A Black Friday é sinônimo de grandes descontos, mas também de problemas como “maquiagem de preços”, golpes e atrasos na entrega. Para garantir que as compras sejam vantajosas e seguras, o advogado Bruno Barbosa, especialista em Direito do Consumidor e docente da UNAMA Santarém, destaca o principal erro do cliente e lista cinco direitos inegociáveis previstos no Código de Defesa do Consumidor (CDC).

Segundo Bruno Barbosa, o principal erro do consumidor é se deixar levar pelo princípio da escassez, explorado por lojas e plataformas digitais. “Quando o site exibe avisos como ‘restam apenas duas unidades’ ou ‘promoção válida por poucos minutos’, cria-se a impressão de que a oportunidade é única e pode desaparecer a qualquer segundo. Muitas vezes, esse alerta é automático, renovado em loop ou nem corresponde ao estoque real. O objetivo é acelerar a compra, diminuindo a atenção e abrindo espaço para golpes e frustrações”, explica o advogado.

Esse gatilho psicológico leva à compra por impulso.

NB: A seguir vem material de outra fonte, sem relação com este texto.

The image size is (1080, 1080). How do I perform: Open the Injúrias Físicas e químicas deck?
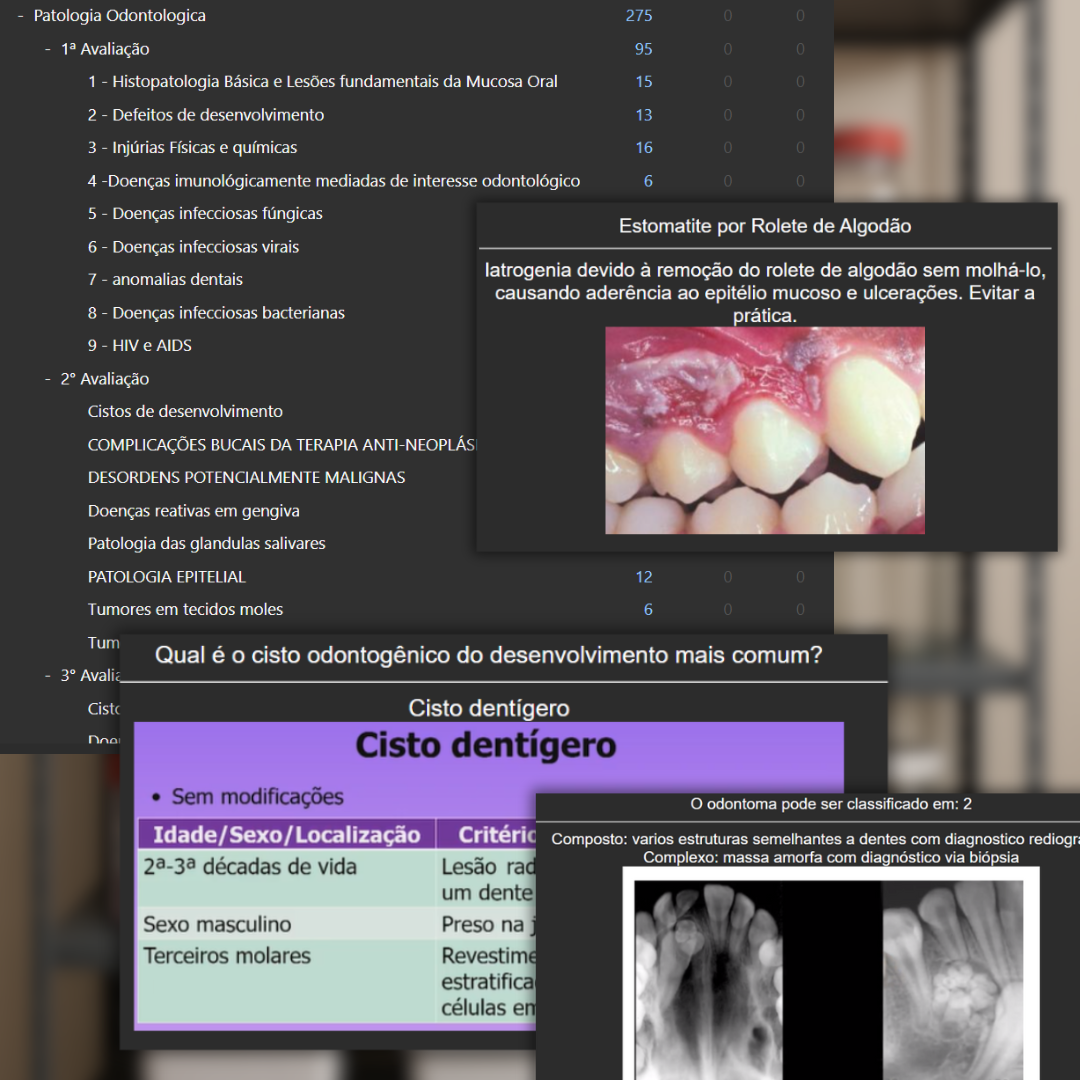[x=190, y=147]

Ou seja o consumidor não compare preços nem verifica a reputação da loja ou avalia se o desconto é, de fato, vantajoso.

Para evitar a famosa maquiagem de preços ou tudo pela metade do dobro, o advogado aconselha acompanhar o valor real do produto antes da Black Friday. “Uma ferramenta bastante confiável para isso é o Zoom, pois mostra o histórico de praticamente qualquer item. Mas também há também outras opções. O importante é não confiar apenas no rótulo de promoção”, orienta Barbosa, que lista cinco pontos essenciais para o consumidor checar antes de fazer uma compra.

  1. Reputação da loja e confiabilidade
    Antes de finalizar a compra, o consumidor deve verificar a reputação da loja e checar o CNPJ, assim como o endereço físico e a existência de canais de atendimento reais. “Uma empresa confiável sempre deixa rastros verificáveis”, afirma.
  2. Prazo de entrega e extravio
    Se o prazo de entrega não for cumprido, o consumidor tem direito a: exigir o cumprimento forçado da oferta, aceitar outro produto equivalente ou cancelar a compra com restituição integral, incluindo frete. “Caso o produto seja extraviado, a responsabilidade é totalmente do fornecedor”, garante.
  3. Falta de estoque
    Quando a loja anuncia um produto, essa oferta se torna uma obrigação, conforme o artigo 30 do CDC. Se o item estiver esgotado, o consumidor pode – pelo artigo 35 – exigir o cumprimento, aceitar outro produto equivalente ou cancelar a compra com reembolso total.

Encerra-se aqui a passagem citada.